Commodity mining and trading giant Glencore reduced its guidance for full-year results almost across the board in the face of declining production of some of its key minerals.
Shares fell by as much as 0.65 per cent in early trading but recovered to a small 0.05 per cent gain at the time of publication.
Copper production fell nine per cent year-on-year in the first half of 2017 to 642,900 tonnes. The company blamed production changes at its Antamina and Antapaccay mines, both in Peru, as well as wet weather in the Mutanda copper mine in the Democratic Republic of the Congo. Meanwhile output from the Alumbrera mine in Argentina suffered from "pit stability" issues as it "nears end of life". Guidance was reduced by two per cent for the full year.
Zinc production rose by 13 per cent to 570,800 tonnes, driven by a transition in the Antamina mine towards the metal and "solid performances" in its other mines.
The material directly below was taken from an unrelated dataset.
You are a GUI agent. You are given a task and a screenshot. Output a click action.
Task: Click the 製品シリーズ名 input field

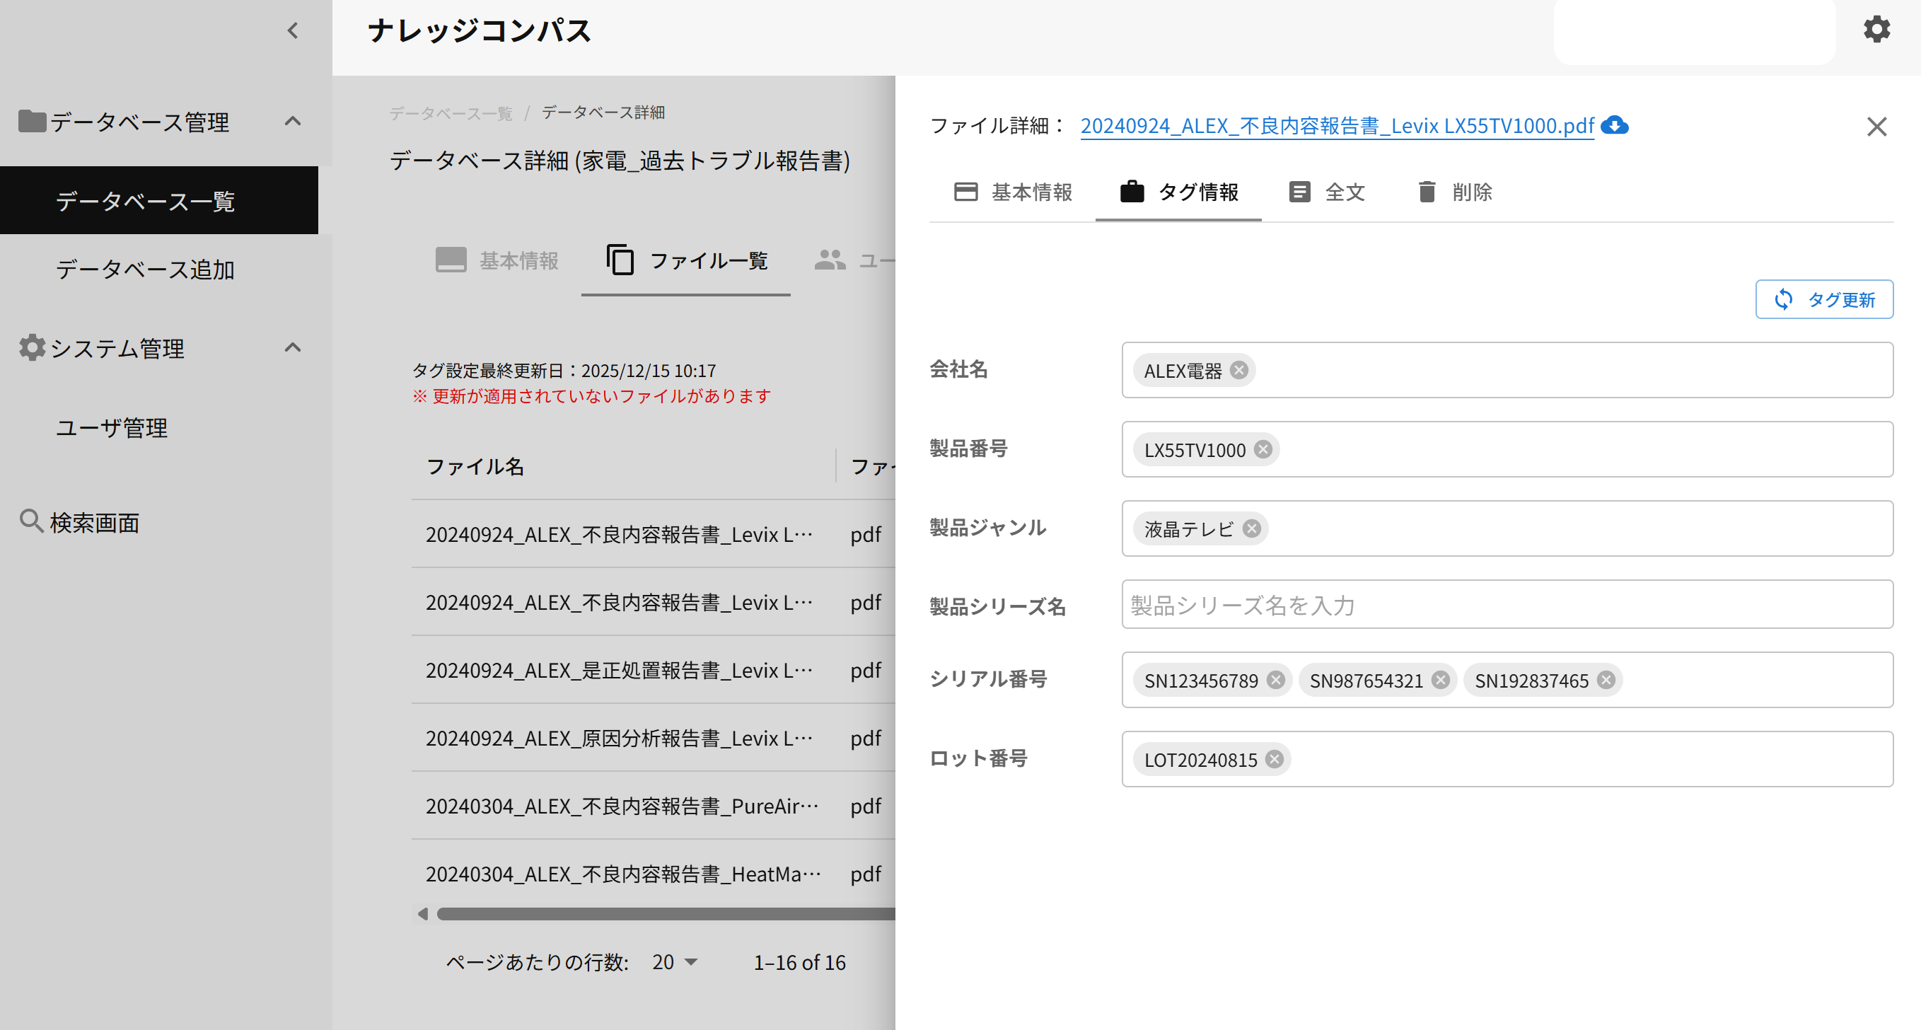pyautogui.click(x=1506, y=604)
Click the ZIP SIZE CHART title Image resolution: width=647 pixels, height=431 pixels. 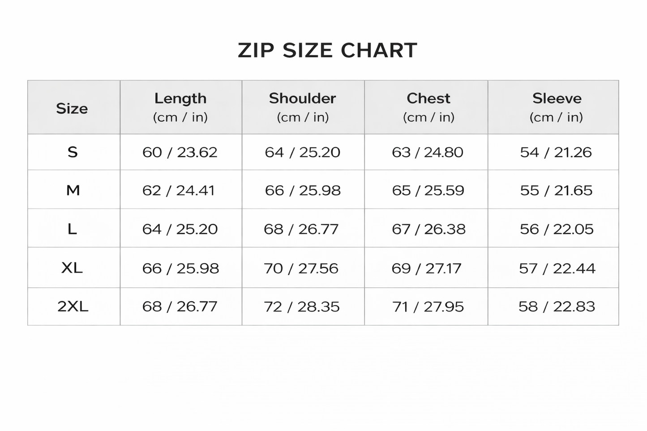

The sale of its Rosh Pinah and Perkoa mines, in Namibia and Burkina Faso respectively, will complete in August after being announced initially in March.
Nickel production fell by 10 per cent to 51,200 tonnes because of maintenance work on other mines, dragging down its full-year guidance by four per cent.
It was a similar story for ferrochrome, the main input for stainless steel: Glencore reduced its full-year guidance by four per cent despite a 10 per cent year-on-year increase in production to 836,000 tonnes.
Coal output increased by four per cent to 61.1m tonnes, but Glencore reduced its full-year guidance by two per cent.
Why it's interesting
The FTSE 100 commodity leviathan has seen shares more than treble over the past 18 months as it has paid down debts and fixed its balance sheet. Rising copper prices from lows at the start of 2016 have undoubtedly helped.
Now it seems Glencore's attention has turned towards putting itself on a growth path, with a flurry of bid battles for Rio Tinto's Australian coal assets and Bunge, a US grain trader.
However, the latest production update is "downbeat", according to Yuen Low, an analyst at Shore Capital Markets, with only earnings guidance on marketing operations, in which the company ships commodities around the world, seeing an improvement among the major segments.
Richard Knights, an analyst at broker Liberum, said: "Despite weaker production and likely higher unit costs, we are still looking at substantial net upgrades to our numbers on improved commodity prices, in particular coal and copper.
Recent gains may be unwound in the coming weeks, he added. He said: "The share price rally over the past month has Glencore trading above our current fair value."